The wind drives the fog in over the archipelago, but the sun wins the first round.  He halfway lies in the chair with his back to the sea as his image mirrors iconically onto the window pane.
 
Morten emphasizes that it is not women, but society's responsibility and men's behavior he is attacking.  "90% of all career women carry a sorrow inside themselves because they also want something else," he says.
 
"Men and women are very different and represent a rich spectrum of joint activity.  We are of equal value, but will never be the same.  Naturally women and men should have the same salary for the same work, with the same possibilities and the same rights.  But today we don't dare talk about our differences in any other way than as a political problem."
 
"We don't dare talk about the way the woman responds to a man's strength and enjoys the opportunity of submitting to him in certain situations."

----

→ WHAT IS EXPECTED:
In the passage about Morten's views on men and women, what does Morten say he is attacking?

Saved data entries:
----

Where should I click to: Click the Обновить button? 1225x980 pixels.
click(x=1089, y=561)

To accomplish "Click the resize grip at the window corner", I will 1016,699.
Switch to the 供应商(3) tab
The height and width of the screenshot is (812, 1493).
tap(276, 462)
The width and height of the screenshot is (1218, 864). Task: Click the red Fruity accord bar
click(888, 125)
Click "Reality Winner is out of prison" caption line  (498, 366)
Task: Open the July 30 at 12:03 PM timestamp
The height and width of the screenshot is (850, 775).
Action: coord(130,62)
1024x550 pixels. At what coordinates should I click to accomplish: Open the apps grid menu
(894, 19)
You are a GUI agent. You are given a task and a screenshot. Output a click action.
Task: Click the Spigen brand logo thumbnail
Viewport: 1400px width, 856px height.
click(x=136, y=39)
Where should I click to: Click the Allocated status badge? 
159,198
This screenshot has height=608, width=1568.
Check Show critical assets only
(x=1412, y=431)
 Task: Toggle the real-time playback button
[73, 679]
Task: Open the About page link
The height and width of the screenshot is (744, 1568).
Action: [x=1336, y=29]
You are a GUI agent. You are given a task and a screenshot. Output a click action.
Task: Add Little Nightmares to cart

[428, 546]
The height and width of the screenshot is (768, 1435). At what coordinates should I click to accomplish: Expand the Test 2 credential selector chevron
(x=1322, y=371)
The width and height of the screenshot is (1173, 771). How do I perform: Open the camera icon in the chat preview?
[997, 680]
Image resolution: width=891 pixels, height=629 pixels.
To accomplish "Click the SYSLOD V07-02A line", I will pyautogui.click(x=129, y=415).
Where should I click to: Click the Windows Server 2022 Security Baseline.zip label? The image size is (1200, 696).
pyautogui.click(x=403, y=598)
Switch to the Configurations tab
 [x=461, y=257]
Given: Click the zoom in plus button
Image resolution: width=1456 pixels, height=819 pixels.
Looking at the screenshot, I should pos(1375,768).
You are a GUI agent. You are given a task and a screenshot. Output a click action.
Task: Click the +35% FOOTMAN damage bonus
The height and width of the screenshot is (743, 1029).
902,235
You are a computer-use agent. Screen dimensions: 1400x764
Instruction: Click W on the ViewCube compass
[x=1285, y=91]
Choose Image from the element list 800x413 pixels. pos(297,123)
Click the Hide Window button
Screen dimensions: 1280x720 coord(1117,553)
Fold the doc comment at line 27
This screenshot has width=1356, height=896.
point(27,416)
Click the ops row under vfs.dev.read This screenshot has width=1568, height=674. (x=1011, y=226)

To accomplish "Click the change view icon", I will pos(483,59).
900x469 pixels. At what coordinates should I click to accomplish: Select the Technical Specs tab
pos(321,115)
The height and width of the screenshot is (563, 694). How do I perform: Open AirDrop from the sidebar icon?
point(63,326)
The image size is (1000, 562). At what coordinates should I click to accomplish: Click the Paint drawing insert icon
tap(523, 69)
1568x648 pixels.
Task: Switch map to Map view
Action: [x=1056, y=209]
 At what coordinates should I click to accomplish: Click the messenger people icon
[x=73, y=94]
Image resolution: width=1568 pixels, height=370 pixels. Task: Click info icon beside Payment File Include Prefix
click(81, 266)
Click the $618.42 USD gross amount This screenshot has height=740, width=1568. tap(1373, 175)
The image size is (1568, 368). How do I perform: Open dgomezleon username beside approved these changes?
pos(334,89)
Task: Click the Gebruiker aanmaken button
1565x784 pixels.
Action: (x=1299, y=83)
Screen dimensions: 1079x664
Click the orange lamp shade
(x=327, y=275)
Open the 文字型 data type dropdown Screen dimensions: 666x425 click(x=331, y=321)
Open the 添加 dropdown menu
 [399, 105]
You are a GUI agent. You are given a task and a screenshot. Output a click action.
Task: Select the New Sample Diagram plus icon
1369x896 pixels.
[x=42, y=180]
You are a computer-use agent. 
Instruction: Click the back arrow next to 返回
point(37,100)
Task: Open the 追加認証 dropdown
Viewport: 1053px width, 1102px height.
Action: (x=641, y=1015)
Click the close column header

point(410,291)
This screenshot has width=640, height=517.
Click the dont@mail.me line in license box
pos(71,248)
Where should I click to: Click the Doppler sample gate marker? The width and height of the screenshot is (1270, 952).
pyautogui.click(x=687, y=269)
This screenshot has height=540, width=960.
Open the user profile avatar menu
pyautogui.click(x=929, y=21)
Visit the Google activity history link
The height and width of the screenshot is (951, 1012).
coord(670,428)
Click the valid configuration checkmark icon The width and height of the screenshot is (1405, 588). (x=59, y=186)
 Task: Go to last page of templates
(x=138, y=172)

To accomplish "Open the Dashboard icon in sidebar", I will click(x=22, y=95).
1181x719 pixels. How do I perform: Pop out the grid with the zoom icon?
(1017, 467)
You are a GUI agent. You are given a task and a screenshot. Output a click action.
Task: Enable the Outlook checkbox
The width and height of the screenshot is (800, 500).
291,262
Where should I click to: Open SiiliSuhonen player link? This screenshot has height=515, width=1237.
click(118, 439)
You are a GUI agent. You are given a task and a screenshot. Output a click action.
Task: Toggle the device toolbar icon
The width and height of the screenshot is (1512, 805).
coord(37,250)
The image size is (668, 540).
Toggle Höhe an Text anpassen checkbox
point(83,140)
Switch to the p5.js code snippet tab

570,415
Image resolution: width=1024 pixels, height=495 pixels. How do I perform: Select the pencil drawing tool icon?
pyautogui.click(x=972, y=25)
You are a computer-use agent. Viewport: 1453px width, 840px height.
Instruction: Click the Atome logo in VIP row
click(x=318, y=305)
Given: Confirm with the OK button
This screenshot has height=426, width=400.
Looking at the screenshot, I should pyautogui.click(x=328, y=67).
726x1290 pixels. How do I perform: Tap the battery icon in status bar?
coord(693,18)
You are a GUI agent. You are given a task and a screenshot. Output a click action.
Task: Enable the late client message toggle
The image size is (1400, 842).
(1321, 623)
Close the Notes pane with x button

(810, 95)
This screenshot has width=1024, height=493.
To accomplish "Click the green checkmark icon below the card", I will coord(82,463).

----

→ OUTPUT FOR THIS TASK:
He is attacking society's responsibility and men's behavior, not women.